SNMP4j stuck in a loop when agent doesn't follow lexicographic ordering

We are querying a table for which the agent responds in a loop (Not in lexicographic order).
As per the documentation, I understand that this behavior is fixed in 2.5.10 release.
From the Changelog:

2018-01-05] Version 2.5.10:

  • Fixed [SFJ-161]: TableUtils does not check for lexicographic ordering in SNMP4J 2.5.9 which could
    cause endless looping with incorrectly implemented agents. The ordering checking can be now disabled
    but is enabled by default.

But this is not working. SNMP4j is stuck forever in this scenario.
Can you help us in understanding if this scenario should be supported by SNMP4J?

Example Response:
Oid order

1.2.0
1.2.1

1.2.6
1.2.0
1.2.1

1.2.6

Name/OID: lldpLocPortIdSubtype.0; Value (Integer): interfaceName (5)
Name/OID: lldpLocPortIdSubtype.1; Value (Integer): interfaceName (5)
Name/OID: lldpLocPortIdSubtype.2; Value (Integer): interfaceName (5)
Name/OID: lldpLocPortIdSubtype.3; Value (Integer): interfaceName (5)
Name/OID: lldpLocPortIdSubtype.4; Value (Integer): interfaceName (5)
Name/OID: lldpLocPortIdSubtype.5; Value (Integer): interfaceName (5)
Name/OID: lldpLocPortIdSubtype.6; Value (Integer): interfaceName (5)
Name/OID: lldpLocPortIdSubtype.0; Value (Integer): interfaceName (5)
Name/OID: lldpLocPortIdSubtype.1; Value (Integer): interfaceName (5)
Name/OID: lldpLocPortIdSubtype.2; Value (Integer): interfaceName (5)
Name/OID: lldpLocPortIdSubtype.3; Value (Integer): interfaceName (5)
Name/OID: lldpLocPortIdSubtype.4; Value (Integer): interfaceName (5)
Name/OID: lldpLocPortIdSubtype.5; Value (Integer): interfaceName (5)
Name/OID: lldpLocPortIdSubtype.6; Value (Integer): interfaceName (5)

Hi,
Which SNMP4J version are you using?
In 2.5.11 there was a change to limiting the retrieval stop to 3 consecutive lexical ordering errors by default. In your example, there is only a single error returned by the agent.
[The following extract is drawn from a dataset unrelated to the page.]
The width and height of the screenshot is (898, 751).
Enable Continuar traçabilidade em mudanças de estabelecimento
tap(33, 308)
[2018-01-05] Version 2.5.11:

  • Improved [SFJ-162]: TableUtils now waits until three (3) primary lexicographic ordering errors occurred and returns all rows until then. Rows that contain cell values based on incorrectly order data will be returned now with status TableEvent.STATUS_WRONG_ORDER. That state will be also set in the finishing TableEvent then.
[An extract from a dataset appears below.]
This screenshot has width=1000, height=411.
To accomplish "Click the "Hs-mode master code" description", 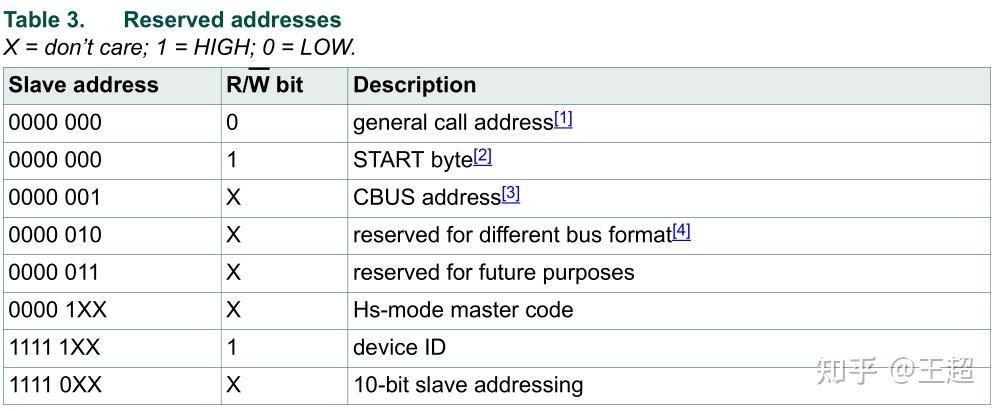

Maybe you need to set TableUtils.setIgnoreMaxLexicographicRowOrderingErrors to 0 in order to exit the loop earliest.

We are using SNMP4j 2.8.5. TableUtils.getTable(Target target, OID[] columnOIDs, OID lowerBoundIndex, OID upperBoundIndex) method is stuck in wait().
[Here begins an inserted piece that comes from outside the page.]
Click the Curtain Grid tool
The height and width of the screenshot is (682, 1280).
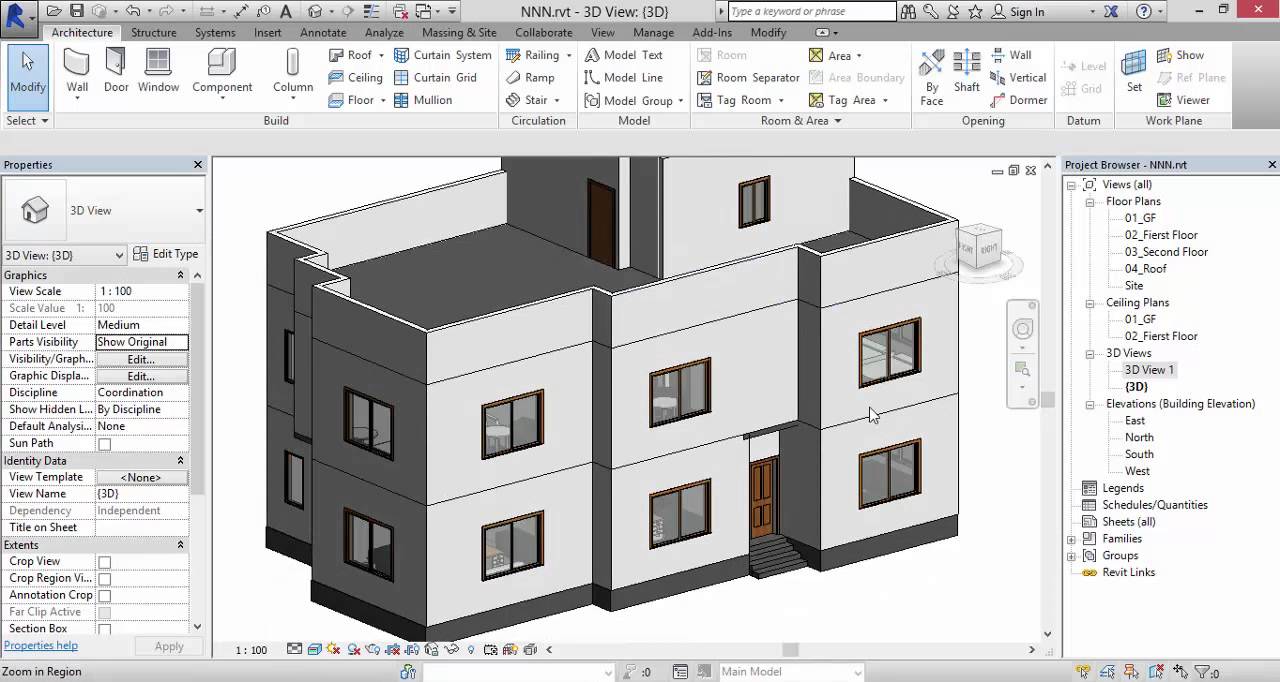[435, 77]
On further debugging, I found the following condition never returns true for the above scenario.

rowCache.getFirst()).getRowIndex().compareTo(
                  lastMinIndex) < 0)

The first index is always 1.2.0 (The responses are sorted and added to the rows) and the lastMinIndex is also 1.2.0. Due to this it always returns false.

The error handling code is present inside the while loop which never gets invoked.
TableUtils Line 658:
while ((rowCache.size() > 0) &&
((rowCache.getFirst()).getNumComplete() ==
columnOIDs.length) &&
// make sure, row is not prematurely deemed complete
(receivedInOrder) &&
((lastMinIndex == null) ||
((rowCache.getFirst()).getRowIndex().compareTo(
lastMinIndex) < 0))) {

Yes, that is indeed a bug that occurs when the lexicographic loop is hitting the first row still in the row cache and if that row itself is starting the loop.

To fix that, use the following while loop condition instead:

while (((firstCacheRow = (rowCache.isEmpty()) ? null : rowCache.getFirst()) != null) &&
       (firstCacheRow.getNumComplete() == columnOIDs.length) &&
       // make sure, row is not prematurely deemed complete
       (receivedInOrder) &&
       ((lastMinIndex == null) || firstCacheRow.orderError ||
        (firstCacheRow.getRowIndex().compareTo(lastMinIndex) < 0))) {

The next SNMP4J versions 2.8.7 and 3.4.5 will have this fix included.

Thank you for the solution.

Also I see that TableUtils.getTable() waits forever. Due to this in case of these unforeseen circumstances, the thread is stuck forever. I think it would be good to perform a time-bound wait and throw a timeout error if the response is not received within that timeout period.

Let me know your thoughts on this.

Sure, the wait is potentially risky, but life too :wink:

The problem is, that the wait has to wait for an arbitrary number of subsequent requests. The maximum timeout to wait, cannot be derived from the Target.getTimeout() value. A separate timeout is necessary.
I will provide an optional timeout parameter for the next update to be able to control that limit if needed.

To avoid the wait, you could use the asynchronous getTable call too.

Which version have this parameter ,please?Now I have the same problem.

In SNMP4J 3.7.0 you can use:
https://www.agentpp.com/doc/snmp4j/org/snmp4j/util/TableUtils.html#getTable-org.snmp4j.Target-org.snmp4j.smi.OID:A-org.snmp4j.smi.OID-org.snmp4j.smi.OID-long-

What’s the difference between Target.getTimeout() and getTable​(Target<?> target, OID[] columnOIDs, OID lowerBoundIndex, OID upperBoundIndex, long timeoutSeconds) ? Should Target.getTimeout() always be bigger then gettable timout?

No, the opposite is true. But you can try it out of course.

Do the snmp4j have any version with an optional timeout parameter in JDK8? When I update the version in 3.7.0,it runs error:org/snmp4j/smi/Variable has been compiled by a more recent version of the Java Runtime (class file version 53.0), this version of the Java Runtime only recognizes class file versions up to 52.0

No, only SNMP4J 3.4.5 or later has this method with the extra timeout.

But nevertheless, you can use the asynchronous getTable call too in SNMP4J 2.8.x (as already noted above).

1.Can you tell me where I can get the asynchronous getTable call example? I find the example is different ,some use TableListener ,but some use ResponseListener?
2.If use asynchronous getTable call,should I still add a timeout parameter to ,such as latch.await() to get the finally result? I do want the thread to loop forever.